El maestro y yo volvimos a casa esa noche ebrios de alegría. Todo nos parecía posible ahora: la conquista de la elevación y la locomoción a la vez, la ascensión a un verdadero vuelo, el sueño de los sueños. Creo que ése fue nuestro momento más grandioso juntos, el momento en que todo nuestro futuro encajó en su lugar. El seis de junio, sin embargo, sólo una noche después de alcanzar aquel pináculo, mi entrenamiento se interrumpió de un modo brusco e irrevocable. Lo que el maestro Yehudi había temido durante tanto tiempo sucedió finalmente, y lo hizo con tanta violencia, causando tales estragos y trastornos en nuestros corazones, que ninguno de nosotros volvió a ser el mismo nunca.

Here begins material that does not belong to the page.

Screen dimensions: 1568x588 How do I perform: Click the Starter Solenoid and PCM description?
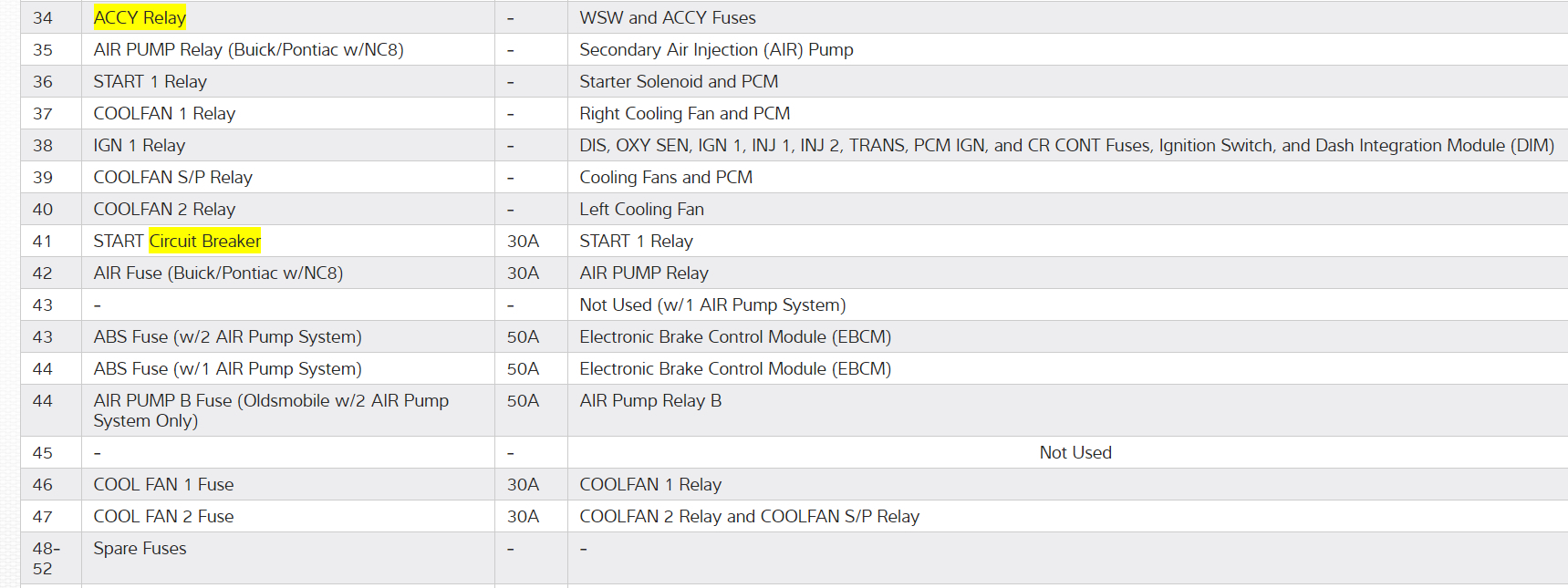pos(679,81)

Yo había trabajado todo el día y, como era nuestra costumbre durante toda aquella milagrosa primavera, decidimos quedarnos hasta entrada la noche. A las siete y media cenamos unos emparedados que madre Sioux nos había preparado esa mañana y luego reanudamos nuestras labores mientras la oscuridad se condensaba en los campos que nos rodeaban. Debían de ser cerca de las diez cuando oímos el ruido de caballos. Al principio no era más que un débil retumbar, una perturbación en el suelo que me hizo pensar en un trueno lejano, como si se estuviera formando una tormenta en algún lugar del condado vecino. Yo acababa de completar un doble salto mortal al borde del estanque y estaba esperando los comentarios del maestro, pero en lugar de hablar con voz normal y tranquila, me agarró un brazo con un repentino gesto de pánico.